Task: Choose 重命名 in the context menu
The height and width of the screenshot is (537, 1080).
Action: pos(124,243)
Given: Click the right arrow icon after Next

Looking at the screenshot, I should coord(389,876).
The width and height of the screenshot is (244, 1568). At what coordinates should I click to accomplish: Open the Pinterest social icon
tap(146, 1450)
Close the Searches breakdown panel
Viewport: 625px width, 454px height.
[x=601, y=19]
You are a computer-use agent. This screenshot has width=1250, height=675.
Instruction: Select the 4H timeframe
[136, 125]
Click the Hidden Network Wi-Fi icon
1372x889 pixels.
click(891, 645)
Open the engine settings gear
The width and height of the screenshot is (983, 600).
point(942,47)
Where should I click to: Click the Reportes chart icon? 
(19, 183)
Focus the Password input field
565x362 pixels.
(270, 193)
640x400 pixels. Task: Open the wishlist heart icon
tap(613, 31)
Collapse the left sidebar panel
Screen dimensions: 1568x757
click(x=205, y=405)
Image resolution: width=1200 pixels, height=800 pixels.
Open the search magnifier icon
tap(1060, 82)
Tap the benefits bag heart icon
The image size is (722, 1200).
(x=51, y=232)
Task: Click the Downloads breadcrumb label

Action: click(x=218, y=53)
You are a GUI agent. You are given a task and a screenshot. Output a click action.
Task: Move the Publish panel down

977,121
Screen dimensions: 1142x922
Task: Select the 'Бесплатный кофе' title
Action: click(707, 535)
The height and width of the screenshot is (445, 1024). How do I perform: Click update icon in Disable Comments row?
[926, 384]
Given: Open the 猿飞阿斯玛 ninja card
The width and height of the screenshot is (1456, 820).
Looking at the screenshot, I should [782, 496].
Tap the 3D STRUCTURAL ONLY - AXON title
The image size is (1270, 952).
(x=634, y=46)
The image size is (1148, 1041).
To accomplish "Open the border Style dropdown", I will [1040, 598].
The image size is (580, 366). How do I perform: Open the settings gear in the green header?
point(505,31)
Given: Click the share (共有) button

**Work instructions**.
The lines from the one containing "640x400 pixels. Task: Open" through the final line of the listing above are to be repeated exactly, and nothing else is to be printed.

**Expected answer**.
640x400 pixels. Task: Open the wishlist heart icon
tap(613, 31)
Collapse the left sidebar panel
Screen dimensions: 1568x757
click(x=205, y=405)
Image resolution: width=1200 pixels, height=800 pixels.
Open the search magnifier icon
tap(1060, 82)
Tap the benefits bag heart icon
The image size is (722, 1200).
(x=51, y=232)
Task: Click the Downloads breadcrumb label

Action: click(x=218, y=53)
You are a GUI agent. You are given a task and a screenshot. Output a click action.
Task: Move the Publish panel down

977,121
Screen dimensions: 1142x922
Task: Select the 'Бесплатный кофе' title
Action: click(707, 535)
The height and width of the screenshot is (445, 1024). How do I perform: Click update icon in Disable Comments row?
[926, 384]
Given: Open the 猿飞阿斯玛 ninja card
The width and height of the screenshot is (1456, 820).
Looking at the screenshot, I should [782, 496].
Tap the 3D STRUCTURAL ONLY - AXON title
The image size is (1270, 952).
(x=634, y=46)
The image size is (1148, 1041).
To accomplish "Open the border Style dropdown", I will [1040, 598].
The image size is (580, 366). How do I perform: Open the settings gear in the green header?
point(505,31)
Given: Click the share (共有) button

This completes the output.